Mori non chiuse occhio quella notte. Nemmeno quando il sole si alzò su Yokohama, proclamando l’inizio di un’altra giornata d’inizio autunno - o fine estate? Non ricordava di preciso che giorno fosse- il medico riuscì a togliersi i vestiti formali che Hirotsu gli aveva procurato. Si liberò solo delle scarpe, sostituendole con un paio di pantofole a forma di coniglietto, che Elise aveva scelto per lui durante uno dei loro week end di shopping.

Erano morbide e quella era una bella novità, in confronto alle scarpe di vernice nera che gli avevano massacrato i talloni. Mori adocchiò le calzature abbandonate in un angolo, vicino alla porta. Da quel momento in avanti, quella sarebbe stata la sua vita? Scarpe lucide, camicia stirata, una giacca nera cucita su misura.
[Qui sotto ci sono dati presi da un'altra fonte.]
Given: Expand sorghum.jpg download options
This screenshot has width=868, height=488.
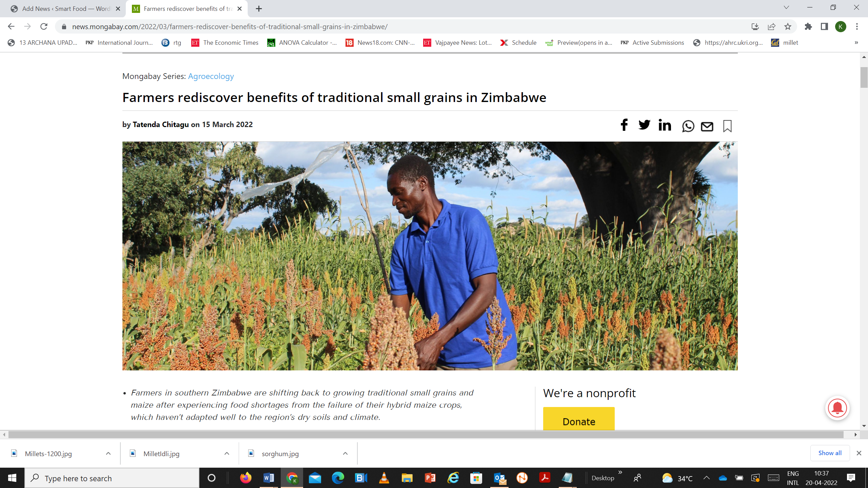Looking at the screenshot, I should (x=345, y=453).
L’esteta che era in lui - quello che sua madre aveva tentato in tutti i modi di coltivare - urlava di gioia. Il suo lato pigro, che lo contraddistingueva e per cui nessuno della sua famiglia poteva essere biasimato, fissava il vuoto con fare rassegnato.

Tutto quel che si era concesso era un caffè americano - preso dal bar nella via dietro alla clinica, perché da solo non riusciva nemmeno a farsene una tazzina - che ora si rigirava tra le mani, sorseggiando pigramente, in attesa che la bella addormentata sul lettino si svegliasse.

In totale, Kouyou dormì cinque ore, prima di riprendere i sensi. 

“Bentornata.” Mori l’accolse con un sorriso amichevole, allontanandosi dalla parete per arrivarle accanto. L’occhio pesto era fasciato, per lo zigomo e le labbra gonfie c’era poco da fare. Per coprirla, Mori le aveva messo addosso una tunica operatoria che non era il massimo della qualità - era più carta che stoffa - ma che faceva il suo lavoro: non le avrebbe dato fastidio alle medicazioni e celava tutto quello che c’era da celare.

“Come ti senti?” Domandò Mori.

Nonostante la brutta nottata, Kouyou gli rivolse un sorrisetto sarcastico. “Non riesci a risponderti da solo, dottore?”

Mori era felice di sentirla così: più dimostrava il suo bel caratterino, prima si sarebbe rimessa in piedi. Prese un altro sorso del suo caffè, più lungo degli altri, poi posò la tazza di cartone sul carrello operatorio lì accanto. Si fece serio di colpo. “Che cosa è successo?”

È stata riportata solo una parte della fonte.